In the present case, the evidence tended to show that Seagroves targeted Moore’s Dinette as a trouble spot and felt Mr. Moore’s persistent criticisms of the police department were unfounded. Testimony also revealed that Seagroves led the effort to pass a parking ordinance targeted at Moore’s Dinette. Further testimony showed that Seagroves hired and supervised an undercover agent to obtain evidence of illegal activity by plaintiffs. Finally, as discussed above, Seagroves requested that the Board pass a resolution declaring the dinette a public nuisance and provided the district attorney with the incident report compiled by Seagroves.

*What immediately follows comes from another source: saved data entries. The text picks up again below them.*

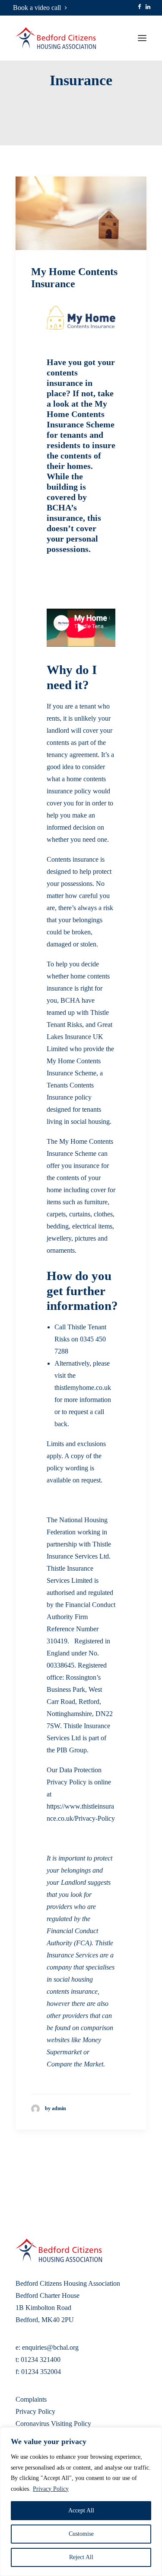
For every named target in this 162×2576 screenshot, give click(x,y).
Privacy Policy (51, 2489)
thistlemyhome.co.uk (82, 1387)
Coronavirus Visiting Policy (53, 2423)
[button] (139, 6)
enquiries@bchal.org (50, 2347)
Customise (81, 2534)
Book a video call (37, 7)
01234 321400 (40, 2359)
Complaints (31, 2399)
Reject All (81, 2557)
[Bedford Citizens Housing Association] (56, 38)
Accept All (81, 2510)
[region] (81, 2501)
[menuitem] (40, 8)
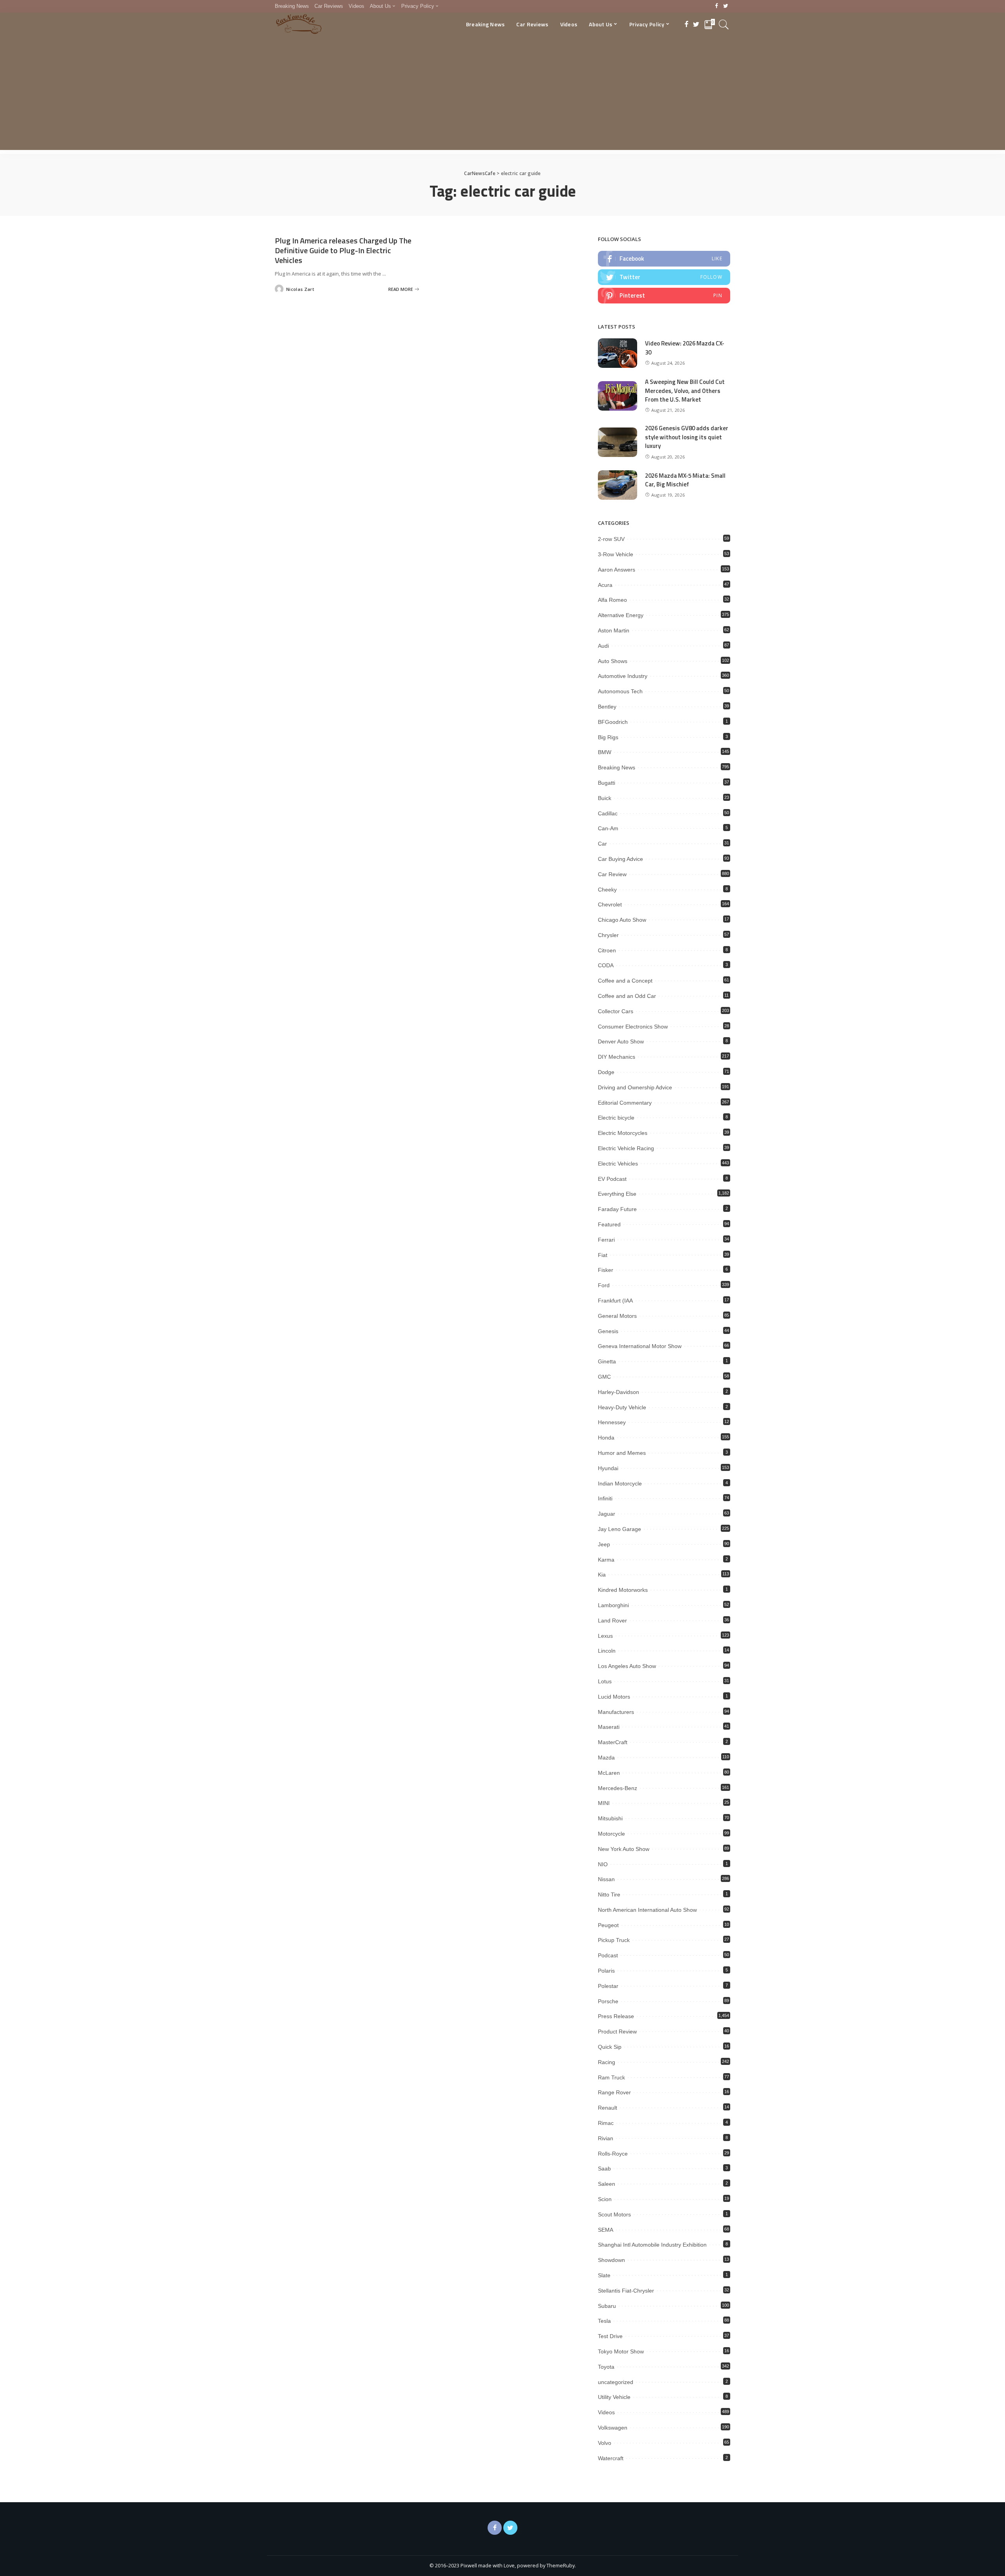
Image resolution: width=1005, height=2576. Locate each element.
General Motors (617, 1316)
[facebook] (664, 259)
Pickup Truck (614, 1940)
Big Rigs (608, 737)
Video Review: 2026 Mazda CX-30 (684, 348)
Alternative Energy (620, 615)
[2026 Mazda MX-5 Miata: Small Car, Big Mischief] (617, 485)
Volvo (604, 2443)
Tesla (604, 2321)
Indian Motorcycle (620, 1483)
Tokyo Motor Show (621, 2351)
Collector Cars (615, 1011)
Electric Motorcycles (622, 1133)
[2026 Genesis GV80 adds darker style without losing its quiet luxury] (617, 442)
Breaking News (616, 767)
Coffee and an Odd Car (627, 996)
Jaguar (606, 1514)
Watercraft (610, 2458)
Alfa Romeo (612, 600)
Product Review (617, 2031)
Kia (602, 1574)
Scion (605, 2199)
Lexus (605, 1636)
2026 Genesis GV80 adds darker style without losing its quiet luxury (686, 437)
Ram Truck (611, 2077)
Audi (603, 646)
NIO (603, 1864)
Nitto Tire (609, 1894)
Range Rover (614, 2092)
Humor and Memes (622, 1453)
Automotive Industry (622, 676)
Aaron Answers (616, 569)
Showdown (611, 2260)
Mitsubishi (610, 1818)
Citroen (607, 950)
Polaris (606, 1971)
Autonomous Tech (620, 691)
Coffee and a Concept (625, 980)
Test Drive (610, 2336)
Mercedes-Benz (617, 1788)
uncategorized (615, 2382)
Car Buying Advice (620, 859)
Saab (604, 2168)
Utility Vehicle (614, 2397)
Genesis (608, 1331)
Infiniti (605, 1498)
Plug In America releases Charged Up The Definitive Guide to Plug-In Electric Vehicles (343, 250)
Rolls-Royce (613, 2153)
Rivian (605, 2138)
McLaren (609, 1773)
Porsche (608, 2001)
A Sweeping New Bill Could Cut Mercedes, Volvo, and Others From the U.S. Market (685, 390)
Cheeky (607, 889)
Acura (605, 585)
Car (602, 843)
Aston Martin (613, 630)
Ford (604, 1285)
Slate (604, 2275)
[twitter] (664, 277)
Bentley (607, 706)
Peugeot (608, 1925)
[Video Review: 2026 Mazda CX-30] (617, 353)
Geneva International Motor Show (640, 1346)
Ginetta (607, 1361)
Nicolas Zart (300, 289)
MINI (604, 1803)
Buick (604, 798)
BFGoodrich (613, 722)
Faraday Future (617, 1209)
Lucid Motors (614, 1697)
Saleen (606, 2184)
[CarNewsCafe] (299, 24)
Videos (606, 2412)
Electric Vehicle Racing (626, 1148)
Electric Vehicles (618, 1163)
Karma (606, 1560)
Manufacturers (616, 1712)
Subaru (607, 2306)
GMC (604, 1377)
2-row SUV (611, 539)
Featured (609, 1224)
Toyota (606, 2367)
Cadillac (608, 813)
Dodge (606, 1072)
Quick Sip (609, 2047)
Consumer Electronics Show (633, 1026)
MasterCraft (612, 1742)
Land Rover (612, 1620)
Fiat (602, 1255)
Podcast (608, 1955)
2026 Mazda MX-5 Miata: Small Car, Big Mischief (685, 480)
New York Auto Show (623, 1849)
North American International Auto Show (647, 1910)
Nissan (606, 1879)
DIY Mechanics (616, 1057)
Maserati (608, 1727)
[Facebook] (716, 6)
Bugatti (606, 783)
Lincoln (607, 1651)
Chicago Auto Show (622, 920)
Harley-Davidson (618, 1392)
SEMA (605, 2230)
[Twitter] (725, 6)
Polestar (608, 1986)
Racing (606, 2062)
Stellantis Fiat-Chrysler (626, 2290)
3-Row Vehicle (615, 554)
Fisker (605, 1270)
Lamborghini (613, 1605)
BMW (604, 752)
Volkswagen (612, 2427)
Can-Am (608, 828)
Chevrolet (610, 904)
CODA (606, 965)
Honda (606, 1437)
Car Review (612, 874)
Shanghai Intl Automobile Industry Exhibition (652, 2245)
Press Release (616, 2016)
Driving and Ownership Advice (635, 1087)
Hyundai (608, 1468)
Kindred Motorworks (623, 1590)
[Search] (724, 24)
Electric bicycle (616, 1117)
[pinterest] (664, 295)
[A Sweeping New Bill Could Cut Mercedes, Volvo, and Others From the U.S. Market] (617, 396)
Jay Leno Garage (619, 1529)
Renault (607, 2108)
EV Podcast (612, 1179)
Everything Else (617, 1194)
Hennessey (612, 1422)
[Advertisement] (502, 95)
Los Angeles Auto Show (627, 1666)
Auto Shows (612, 661)
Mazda (606, 1757)
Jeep (604, 1544)
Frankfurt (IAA (615, 1300)
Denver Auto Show (621, 1041)
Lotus (605, 1681)
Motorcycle (611, 1834)
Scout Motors (614, 2214)
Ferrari (606, 1240)
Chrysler (608, 935)
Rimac (606, 2123)
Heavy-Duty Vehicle (622, 1407)
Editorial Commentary (625, 1103)
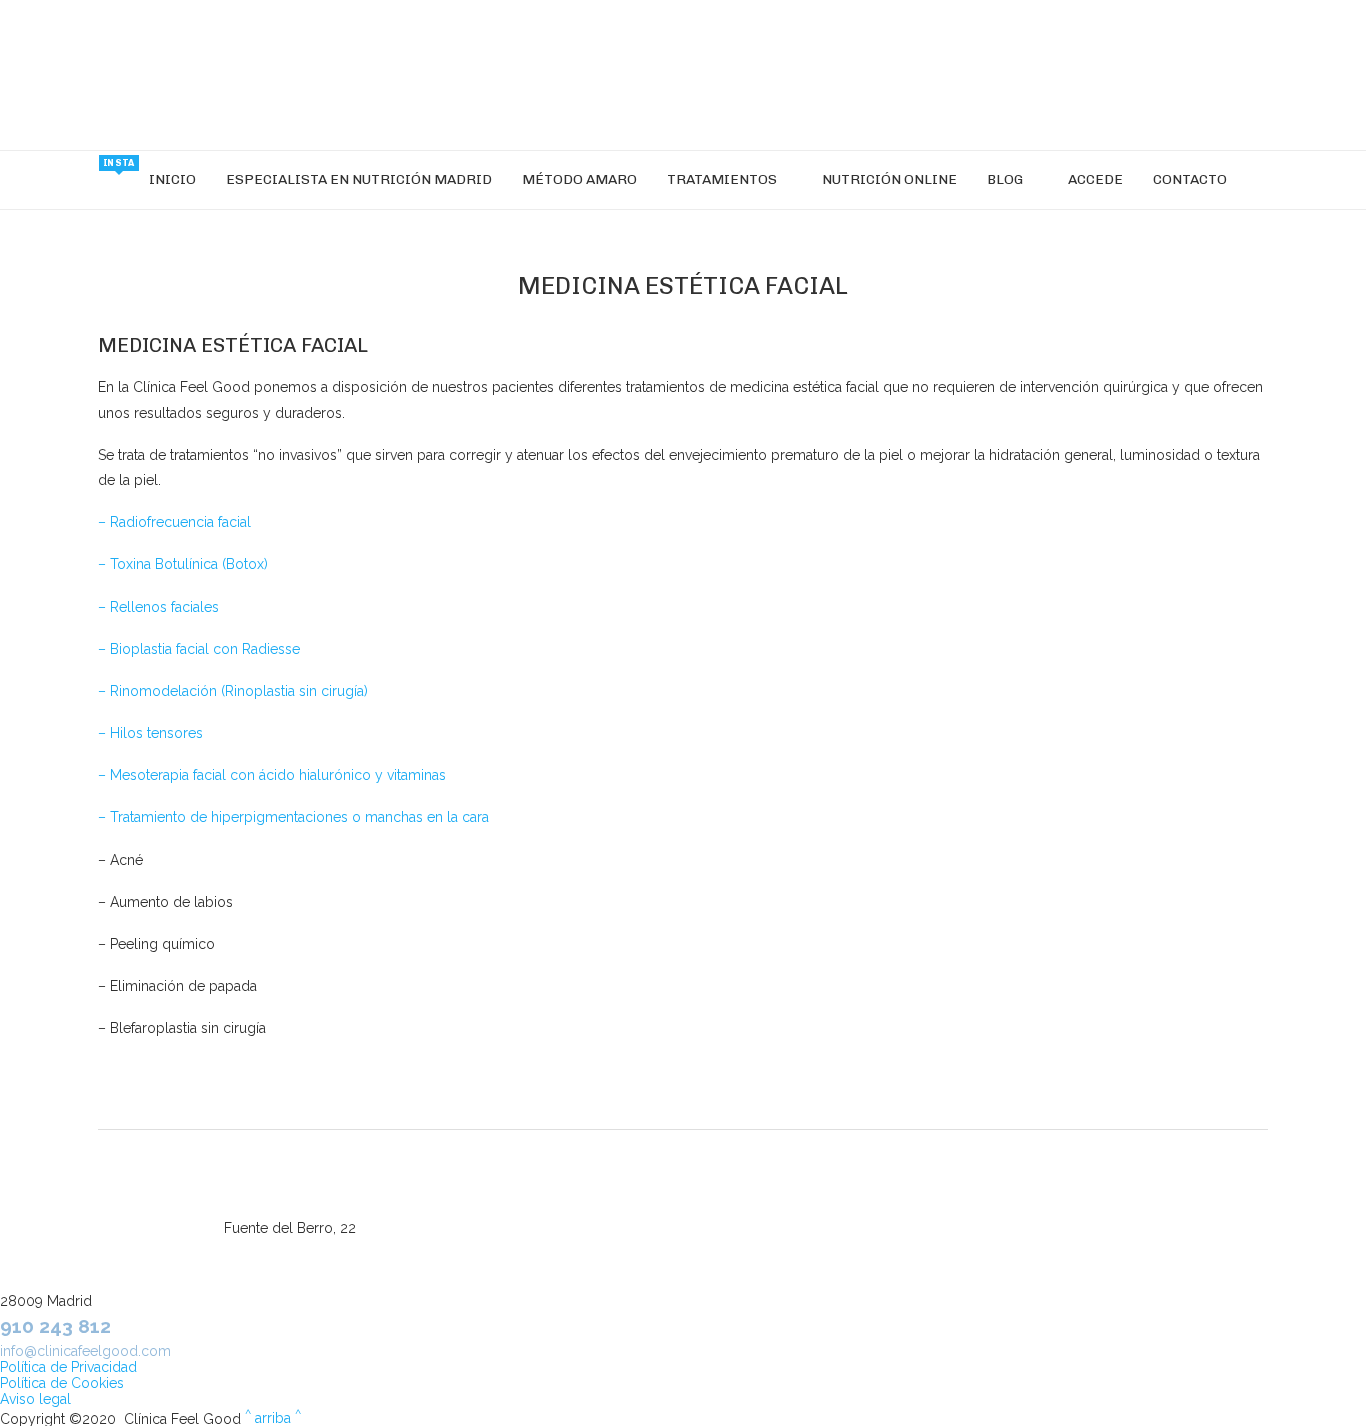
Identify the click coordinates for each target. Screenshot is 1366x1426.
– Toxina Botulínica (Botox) (183, 564)
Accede (1095, 179)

A review of the record, along with the incidents discussed above, reveals that the evidence, when viewed in the light most favorable to plaintiffs, presents a genuine issue of material fact as to whether *372actual malice existed on the part of Seagroves. Accordingly, we reverse the Court of Appeals’ ruling on this issue.

IV.

[6] With regard to the issue presented by virtue of the dissent, defendants argue that the Court of Appeals erred in concluding that defendants could be found to have “initiated” the malicious prosecution suit. Judge Greene, in his dissent, stated that plaintiffs’ malicious prosecution claim was properly dismissed because, in his view, neither the City of Creedmoor nor defendant Seagroves “initiated” the public nuisance action against plaintiffs.

Justice Whichard recused and took no part in the consideration or decision of this case. The remaining members of the Court are equally divided on this issue, with three members voting to affirm and three members voting to reverse the decision of the Court of Appeals. Therefore, as to this issue, the decision of the Court of Appeals is left undisturbed and stands without precedential value. See Nesbit v. Howard, 333 N.C. 782, 429 S.E.2d 730 (1993).

As to the issues presented on discretionary review, this case is remanded to the Court of Appeals for further remand to the Superior Court, Granville County, for further proceedings not inconsistent with this opinion.

AFFIRMED IN PART, REVERSED IN PART, AND REMANDED.

Justice WHICHARD did not participate in the consideration or decision of this case.